Orthographic Word Segmentation Task
- AKA: OWST, Orthographic Word Segmentation, Written Word Segmentation Task.
- OWST(I'mcominghome) ⇒ ([I'm] [coming] [home]), an example of PWST.
- OWST("I'm coming home") ⇒ ([I] ['m] [coming] [home]), an example of TTT.
- OWST("I bought a real time operating system") ⇒ ([I] [bought] [a] [real time] [operating system]), an example of VWST.
- OWST("日文章魚怎麼說") ⇒ ([日文] [章魚] [怎麼] [說]) (i.e. ~[Japanese] [octopus] [how] [say]), an example of VWST.
- See: Grapheme Segmentation Task, Phonological Word Segmentation Task, Spoken Word Segmentation Task.
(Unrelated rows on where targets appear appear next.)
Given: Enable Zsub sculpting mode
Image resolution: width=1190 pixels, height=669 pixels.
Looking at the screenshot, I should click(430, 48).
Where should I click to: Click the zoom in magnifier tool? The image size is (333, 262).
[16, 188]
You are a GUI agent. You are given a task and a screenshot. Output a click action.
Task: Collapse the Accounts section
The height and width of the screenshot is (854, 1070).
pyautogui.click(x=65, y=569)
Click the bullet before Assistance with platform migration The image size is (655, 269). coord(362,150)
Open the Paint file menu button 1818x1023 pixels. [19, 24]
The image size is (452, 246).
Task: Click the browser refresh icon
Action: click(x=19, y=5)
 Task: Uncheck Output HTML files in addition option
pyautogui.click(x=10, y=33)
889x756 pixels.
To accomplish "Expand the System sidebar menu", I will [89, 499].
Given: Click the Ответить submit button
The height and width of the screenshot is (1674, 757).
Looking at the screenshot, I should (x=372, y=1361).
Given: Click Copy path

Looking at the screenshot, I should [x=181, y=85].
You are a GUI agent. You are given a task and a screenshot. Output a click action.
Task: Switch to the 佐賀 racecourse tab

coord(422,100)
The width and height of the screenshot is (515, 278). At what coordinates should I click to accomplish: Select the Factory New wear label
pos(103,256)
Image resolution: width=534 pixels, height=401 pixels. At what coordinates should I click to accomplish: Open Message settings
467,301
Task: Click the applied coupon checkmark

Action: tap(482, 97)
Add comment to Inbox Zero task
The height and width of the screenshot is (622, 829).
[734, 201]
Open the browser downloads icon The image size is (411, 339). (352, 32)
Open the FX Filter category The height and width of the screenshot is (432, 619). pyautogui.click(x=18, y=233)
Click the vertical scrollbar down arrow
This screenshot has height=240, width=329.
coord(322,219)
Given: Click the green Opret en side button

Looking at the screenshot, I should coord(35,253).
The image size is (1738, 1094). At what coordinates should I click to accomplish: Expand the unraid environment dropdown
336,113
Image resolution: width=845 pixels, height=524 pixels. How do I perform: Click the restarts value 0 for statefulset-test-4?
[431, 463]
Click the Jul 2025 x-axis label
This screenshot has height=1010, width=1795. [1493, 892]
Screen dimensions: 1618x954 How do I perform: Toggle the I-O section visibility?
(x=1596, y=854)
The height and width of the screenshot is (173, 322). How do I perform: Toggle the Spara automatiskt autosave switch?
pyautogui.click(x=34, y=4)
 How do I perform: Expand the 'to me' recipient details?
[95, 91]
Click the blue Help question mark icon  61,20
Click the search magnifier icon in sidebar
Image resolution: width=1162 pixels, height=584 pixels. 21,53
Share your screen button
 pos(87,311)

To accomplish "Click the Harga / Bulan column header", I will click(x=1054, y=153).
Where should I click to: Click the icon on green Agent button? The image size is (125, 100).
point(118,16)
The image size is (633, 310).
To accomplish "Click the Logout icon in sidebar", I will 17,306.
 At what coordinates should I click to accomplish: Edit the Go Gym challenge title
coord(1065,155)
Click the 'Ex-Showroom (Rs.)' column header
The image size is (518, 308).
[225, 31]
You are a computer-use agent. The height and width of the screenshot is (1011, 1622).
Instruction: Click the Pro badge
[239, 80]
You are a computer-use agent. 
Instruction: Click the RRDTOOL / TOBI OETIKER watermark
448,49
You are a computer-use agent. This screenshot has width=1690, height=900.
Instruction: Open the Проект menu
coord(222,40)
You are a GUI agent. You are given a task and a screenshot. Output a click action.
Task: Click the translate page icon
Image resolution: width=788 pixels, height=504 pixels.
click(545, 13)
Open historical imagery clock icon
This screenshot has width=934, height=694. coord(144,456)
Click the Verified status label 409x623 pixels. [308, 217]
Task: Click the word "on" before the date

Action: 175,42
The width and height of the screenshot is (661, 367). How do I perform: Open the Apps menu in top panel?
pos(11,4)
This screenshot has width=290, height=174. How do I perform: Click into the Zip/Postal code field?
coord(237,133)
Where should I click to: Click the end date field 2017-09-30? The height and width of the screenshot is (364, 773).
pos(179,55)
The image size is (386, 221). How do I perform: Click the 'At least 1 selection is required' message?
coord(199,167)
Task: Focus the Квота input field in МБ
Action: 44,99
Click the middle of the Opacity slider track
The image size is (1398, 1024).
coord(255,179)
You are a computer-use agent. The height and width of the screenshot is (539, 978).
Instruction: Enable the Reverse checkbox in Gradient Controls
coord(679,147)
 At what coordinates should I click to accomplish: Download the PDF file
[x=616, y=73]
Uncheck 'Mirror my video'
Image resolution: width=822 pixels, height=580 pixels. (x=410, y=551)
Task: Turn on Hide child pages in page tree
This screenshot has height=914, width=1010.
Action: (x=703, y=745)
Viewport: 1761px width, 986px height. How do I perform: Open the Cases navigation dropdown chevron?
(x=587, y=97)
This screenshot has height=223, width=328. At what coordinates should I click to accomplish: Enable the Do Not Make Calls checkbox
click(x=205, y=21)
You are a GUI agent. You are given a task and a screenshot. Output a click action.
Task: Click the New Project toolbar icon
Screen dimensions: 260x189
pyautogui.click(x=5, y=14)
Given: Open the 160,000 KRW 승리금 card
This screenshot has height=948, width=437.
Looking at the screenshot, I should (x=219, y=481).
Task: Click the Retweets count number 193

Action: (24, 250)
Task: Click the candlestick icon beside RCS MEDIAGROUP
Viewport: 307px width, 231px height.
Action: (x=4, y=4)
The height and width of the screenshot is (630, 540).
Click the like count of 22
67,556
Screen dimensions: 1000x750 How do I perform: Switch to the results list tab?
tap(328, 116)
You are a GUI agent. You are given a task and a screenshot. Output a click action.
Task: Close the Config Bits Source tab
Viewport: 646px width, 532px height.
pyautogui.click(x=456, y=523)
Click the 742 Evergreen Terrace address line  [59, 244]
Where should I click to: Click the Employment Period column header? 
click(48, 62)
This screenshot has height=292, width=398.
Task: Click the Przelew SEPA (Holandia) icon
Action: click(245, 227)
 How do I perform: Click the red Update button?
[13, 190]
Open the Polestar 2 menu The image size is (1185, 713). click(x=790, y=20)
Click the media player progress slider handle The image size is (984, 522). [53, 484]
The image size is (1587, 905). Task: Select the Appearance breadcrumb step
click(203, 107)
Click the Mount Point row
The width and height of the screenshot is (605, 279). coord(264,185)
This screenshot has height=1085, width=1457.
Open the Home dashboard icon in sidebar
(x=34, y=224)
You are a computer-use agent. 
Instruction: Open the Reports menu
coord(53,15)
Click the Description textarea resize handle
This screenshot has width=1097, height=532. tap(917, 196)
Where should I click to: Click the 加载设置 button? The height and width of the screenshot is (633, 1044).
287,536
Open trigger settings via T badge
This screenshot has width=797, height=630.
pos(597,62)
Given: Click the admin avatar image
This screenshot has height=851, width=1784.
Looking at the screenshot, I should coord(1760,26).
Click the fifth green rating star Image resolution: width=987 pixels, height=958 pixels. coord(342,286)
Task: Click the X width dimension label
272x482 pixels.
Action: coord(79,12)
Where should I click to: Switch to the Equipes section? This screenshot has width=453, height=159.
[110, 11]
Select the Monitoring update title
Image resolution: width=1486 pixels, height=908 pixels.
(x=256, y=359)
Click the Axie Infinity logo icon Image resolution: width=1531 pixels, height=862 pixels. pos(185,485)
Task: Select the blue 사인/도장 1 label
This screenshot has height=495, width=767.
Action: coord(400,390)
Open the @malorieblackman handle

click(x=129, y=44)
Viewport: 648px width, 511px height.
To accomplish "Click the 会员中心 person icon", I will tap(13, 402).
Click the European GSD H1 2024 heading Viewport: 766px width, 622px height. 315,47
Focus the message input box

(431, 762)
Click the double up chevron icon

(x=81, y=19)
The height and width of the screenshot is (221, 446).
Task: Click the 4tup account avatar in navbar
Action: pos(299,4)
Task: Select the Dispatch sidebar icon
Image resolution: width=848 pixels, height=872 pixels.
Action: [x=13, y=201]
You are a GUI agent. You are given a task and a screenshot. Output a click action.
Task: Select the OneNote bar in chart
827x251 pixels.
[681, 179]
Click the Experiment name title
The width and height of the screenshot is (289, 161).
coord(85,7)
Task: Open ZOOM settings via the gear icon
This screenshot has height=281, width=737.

- (Wikipedia, 2009) ⇒ http://en.wikipedia.org/wiki/Text_segmentation#Word_segmentation
- Word segmentation is the problem of dividing a string of written language into its component words. In English and many other modern languages using some form of the Latin alphabet dividing text using the space character is a good approximation to word segmentation. (Some examples where the space character alone may not be sufficient include contractions like can't for can not.) However the equivalent to this character is not found in all written scripts and without it word segmentation is a difficult problem. Languages which do not have a trivial word segmentation process include Chinese, Japanese and Thai.